I've gotten into the idea of tech safety when it comes to testing and coding.
I get it as a value for deployment, setting up work environments, or practicing.
When it comes to TDD-ing, a good editor and a repl and an autotester are like a warm peach cobbler with a dollop of ice cream -- nothing else is quite like it in comfort or enjoyment.
But now the game gets serious.
Tim starts taking safety seriously now. I've been photographing and pricing ergo equipment for my home work space. And chairs. I need to be healthier in how I sit and how much I stand.

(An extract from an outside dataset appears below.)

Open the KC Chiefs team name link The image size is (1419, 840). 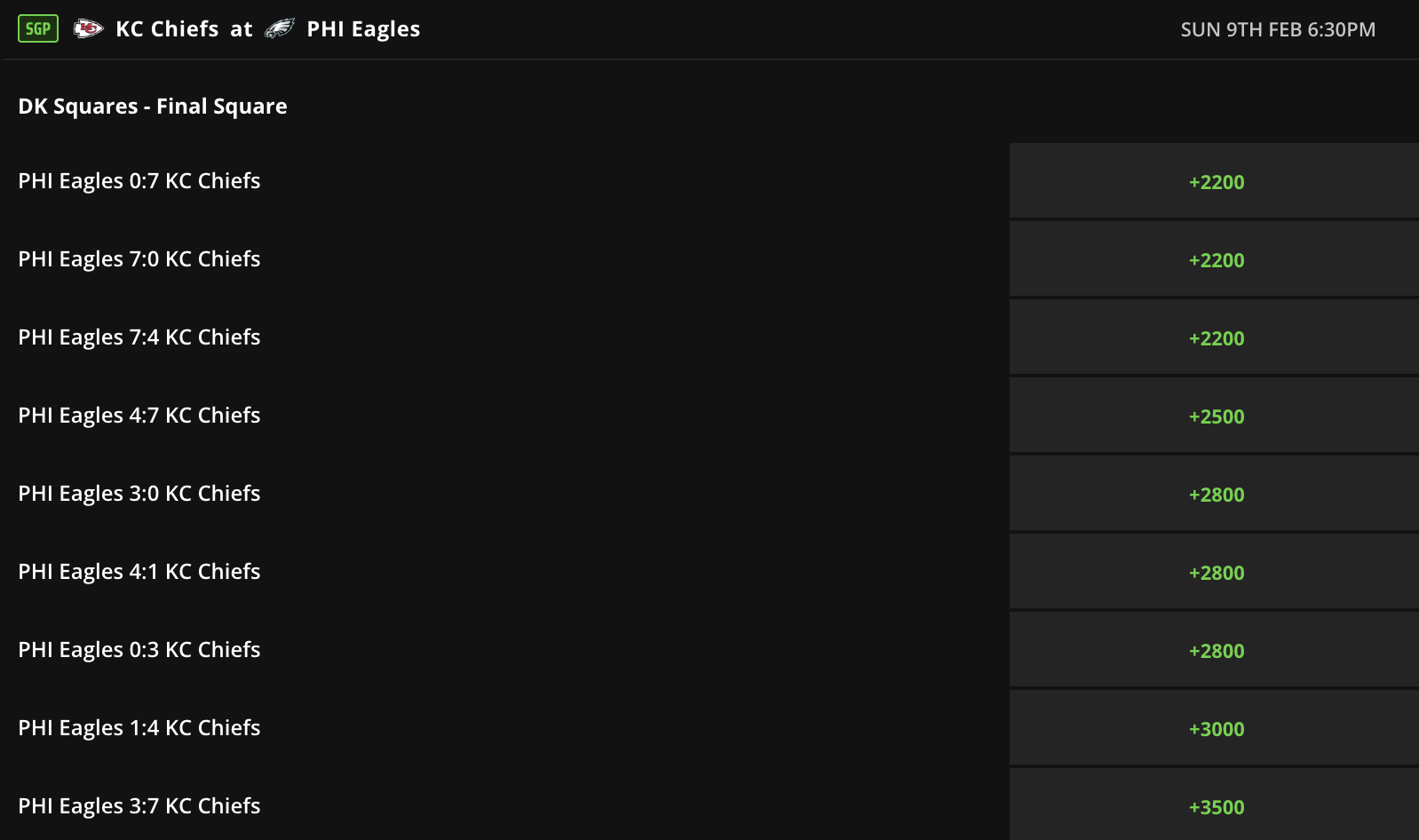167,29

I'm getting some exercise.
I'm getting some 'safer' eating habits -- no less adventurous or spicy, but fixing my ratio of veg to starch to meat, which has been somewhat upside down for a while. I need a diet that keeps the brain working, and doesn't damage the body. A stroke would end my career more easily than missing a deadline.
I'm intending to monitor my hours of work v. family v. personal edification v. rest. Edification includes reading, listening, watching brainy stuff. I love Ted, Kindle, Play books, Audible, and podcasts.
Rest for me often involves sleep, brain-dead old scifi/horror, and/or tower defense games. Sometimes it's all-audio fluff (Box 13, Outer Limits, Boston Blackie).
In work, I am cutting back hours. It makes no sense for me to put in an 11 hour day and then come to the hotel and do three more hours. I'm not as good, as fresh, as quick as I need to be that way.
So, watch this space. Maybe by managing risks and cognitive state, I can really become sincerely more excellent in all my work and home life. Maybe not. But at least we'll have this one empirical study and it will be chronicled here on my personal blog.
Some of it might make its way to the industrial logic blog, too. Watch that space.